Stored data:
□ □ □

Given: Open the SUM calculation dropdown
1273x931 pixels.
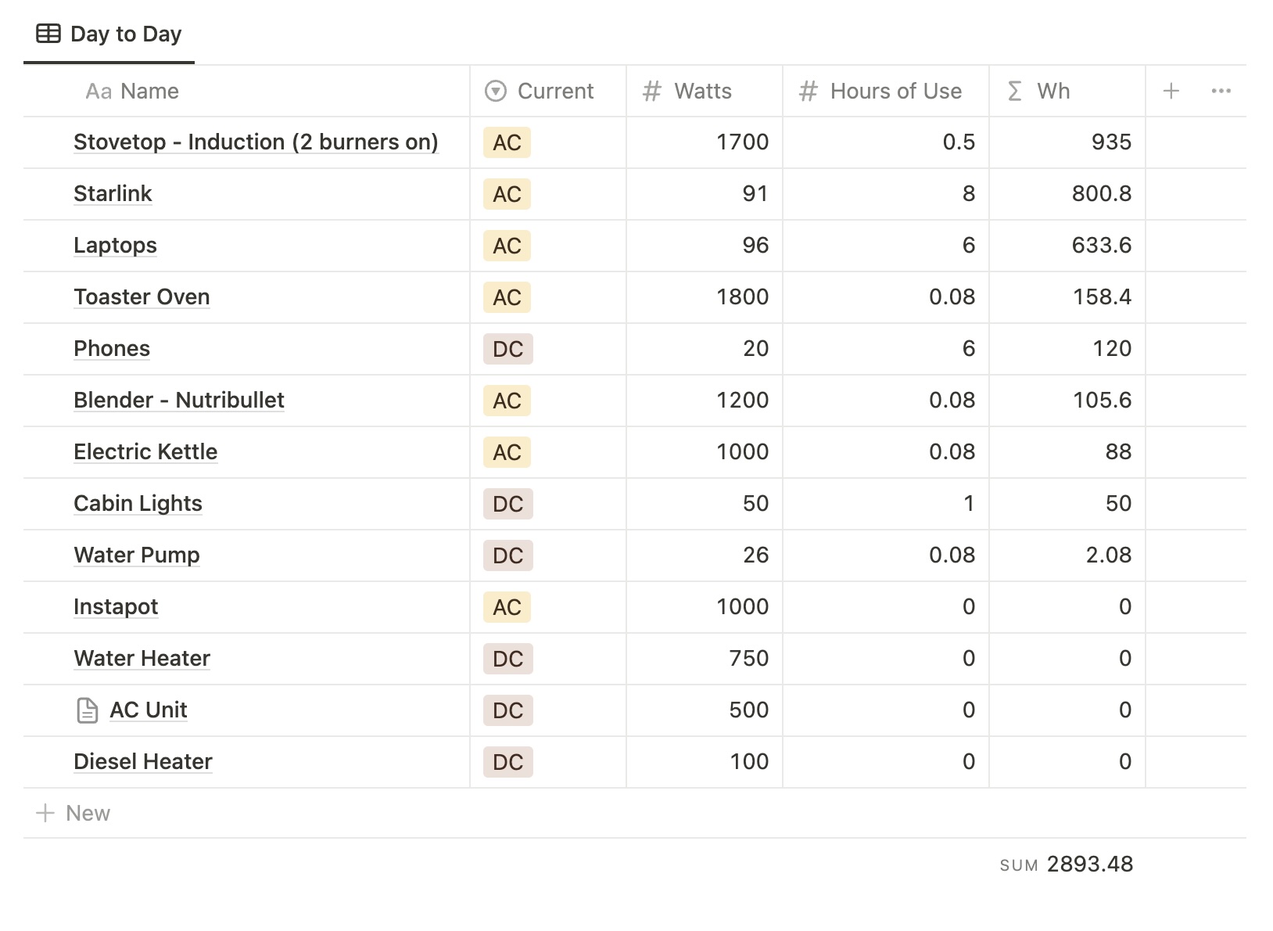Looking at the screenshot, I should [1066, 865].
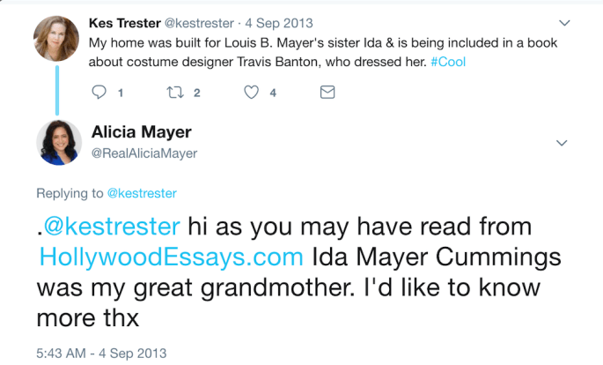Image resolution: width=603 pixels, height=365 pixels.
Task: Open Alicia Mayer's profile photo
Action: [x=59, y=141]
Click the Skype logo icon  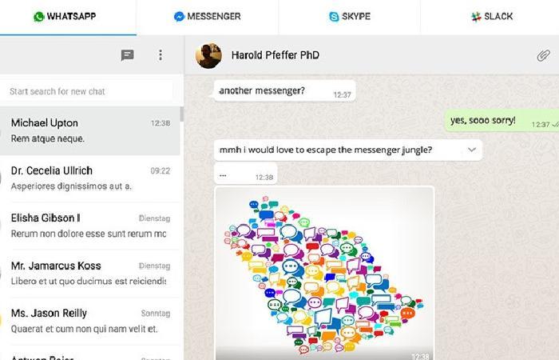(x=334, y=17)
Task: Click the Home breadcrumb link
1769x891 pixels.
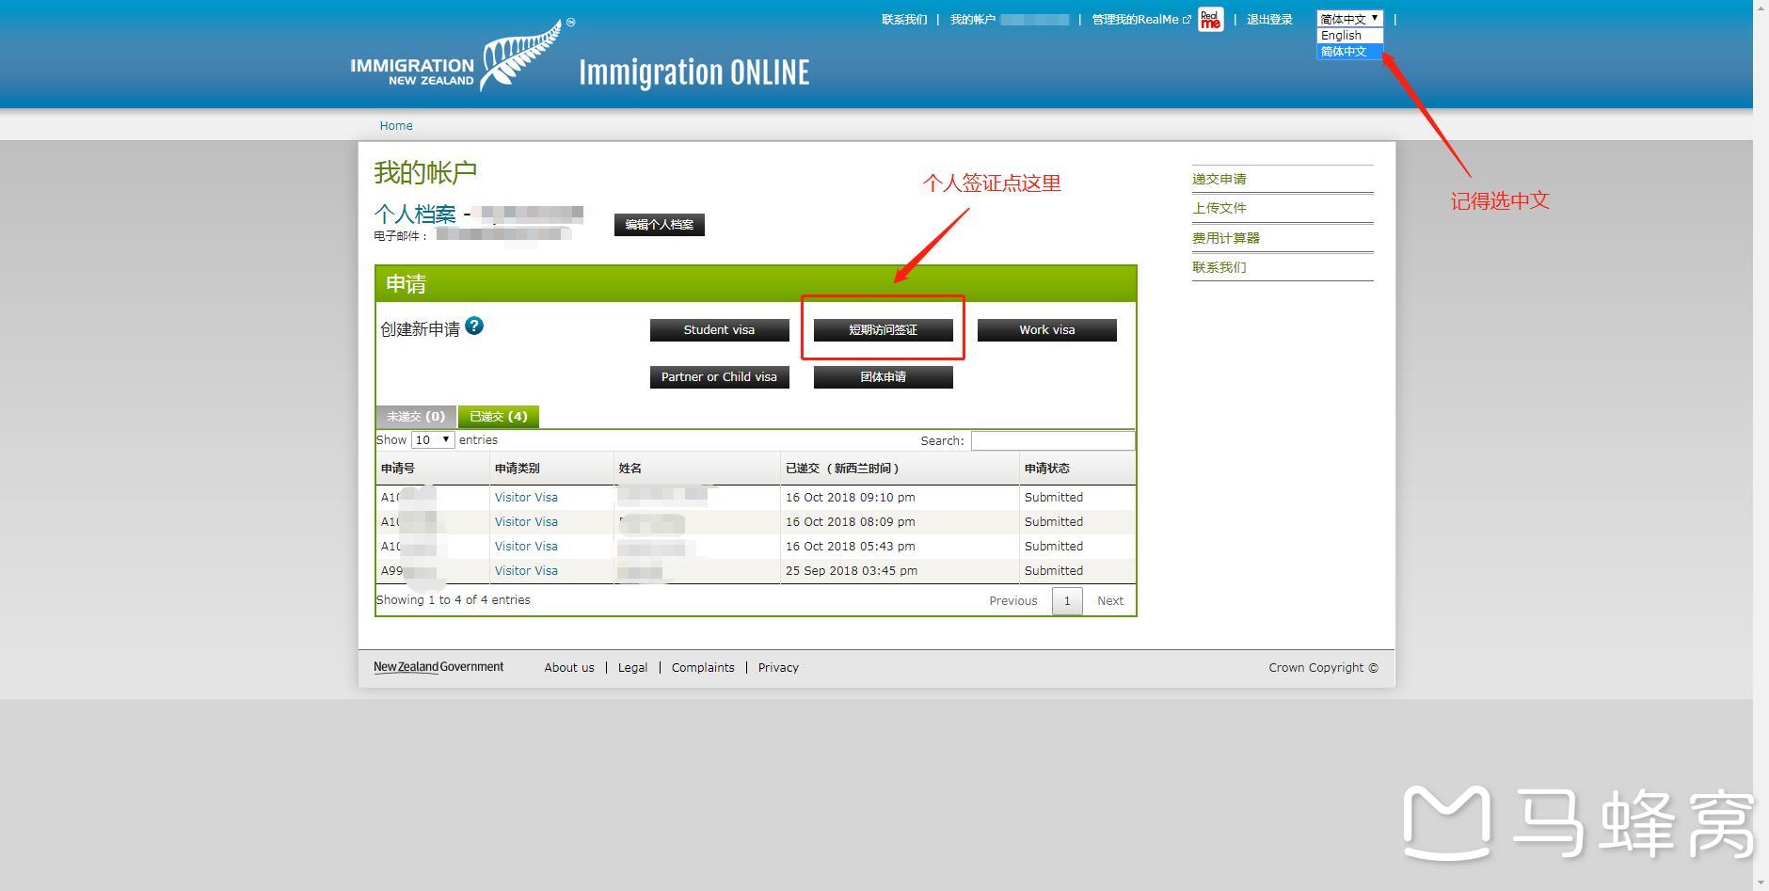Action: (396, 126)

□ □ □

_ABOUT THIS TASK_:
Copy the lines starting at the line that contains "Task: Click the Home breadcrumb link" and running to the final line of the entries, inclusive; omit all pictures.

_PROBLEM SOLUTION_:
Task: Click the Home breadcrumb link
1769x891 pixels.
Action: (396, 126)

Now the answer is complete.